One of the greatest fire starters in nature is fatwood, also commonly called pitch pine. It ignites readily, burns hot and long, and can be found almost anywhere pine trees (especially pinyon) grow. I keep a small piece of it, along with a lighter or a few waterproof matches in my pocket or day pack whenever I am hunting or spending time in the outdoors. In an emergency or survival situation I can quickly get a fire going.

Fatwood is usually located in the bottom section of dead pine trees – probably caused by an over-abundance of sap or “pitch” being present when the tree died. The sap saturates the wood in the stump, dries, and the result is a really good, super-combustible kindling. Not all dead trees contain the pitch pine, in fact you will probably need to spend some time hunting around to find a tree or stump that is pitchy.

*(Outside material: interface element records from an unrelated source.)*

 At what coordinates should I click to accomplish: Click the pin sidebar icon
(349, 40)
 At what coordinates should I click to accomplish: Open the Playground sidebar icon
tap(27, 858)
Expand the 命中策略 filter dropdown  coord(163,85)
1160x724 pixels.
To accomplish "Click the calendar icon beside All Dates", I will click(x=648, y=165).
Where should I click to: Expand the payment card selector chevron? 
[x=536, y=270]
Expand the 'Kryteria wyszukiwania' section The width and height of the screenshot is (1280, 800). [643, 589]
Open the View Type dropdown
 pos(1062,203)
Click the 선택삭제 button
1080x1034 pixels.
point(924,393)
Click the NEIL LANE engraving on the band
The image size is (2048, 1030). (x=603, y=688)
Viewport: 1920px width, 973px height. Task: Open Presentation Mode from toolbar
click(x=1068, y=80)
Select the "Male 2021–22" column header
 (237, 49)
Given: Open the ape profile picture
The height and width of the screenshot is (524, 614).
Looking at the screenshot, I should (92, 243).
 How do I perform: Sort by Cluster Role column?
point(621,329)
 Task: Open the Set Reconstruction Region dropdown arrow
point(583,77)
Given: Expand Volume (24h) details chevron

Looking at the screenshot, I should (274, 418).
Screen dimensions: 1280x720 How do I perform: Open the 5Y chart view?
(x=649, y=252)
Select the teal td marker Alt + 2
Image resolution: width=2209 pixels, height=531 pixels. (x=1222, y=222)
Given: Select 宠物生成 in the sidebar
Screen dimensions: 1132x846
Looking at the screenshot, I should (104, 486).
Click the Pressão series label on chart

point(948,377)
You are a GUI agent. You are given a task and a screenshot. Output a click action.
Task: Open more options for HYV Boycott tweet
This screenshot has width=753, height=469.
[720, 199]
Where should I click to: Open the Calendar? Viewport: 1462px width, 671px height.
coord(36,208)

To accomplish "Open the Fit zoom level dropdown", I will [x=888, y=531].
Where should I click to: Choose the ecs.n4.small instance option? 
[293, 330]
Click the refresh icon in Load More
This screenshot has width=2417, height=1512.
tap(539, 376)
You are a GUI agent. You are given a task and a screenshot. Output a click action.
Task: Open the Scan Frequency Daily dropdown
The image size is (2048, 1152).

Start by looking in areas where there are fire-killed pines. Cut some regular firewood along the way, you will likely need to fell a number of trees before finding a stump that is loaded with pitch, and might as well fill the woodshed or Granny’s porch while you are at it. Another good place to look is in an area with a lot of pine stumps left over from a logging operation. Look for stumps that have streaks, beads, or even puddles of dried pitch lacing the top surface. A yellow or golden color is often present as well, contrasting with the surrounding gray weathered wood. Usually the fatwood is concentrated in the middle of the stump.


Once you have located a pitchy tree or stump, take your time and saw out the fatwood. Take it home and split it into kindling sized pieces. Keep it hidden from your relatives, and don’t show your buddy’s what you’ve got, unless you want all your hard-earned fatwood to evaporate into their pockets and packs.

I once – in a fit of curiosity – lit a good piece of fatwood, about five inches long and a half-inch in diameter and stuck one end in the ground. Forty-five minutes later it finally burned out. When in need of a blaze, I’d rather have a little piece of fatwood, than an armful of crumpled newspaper sheets.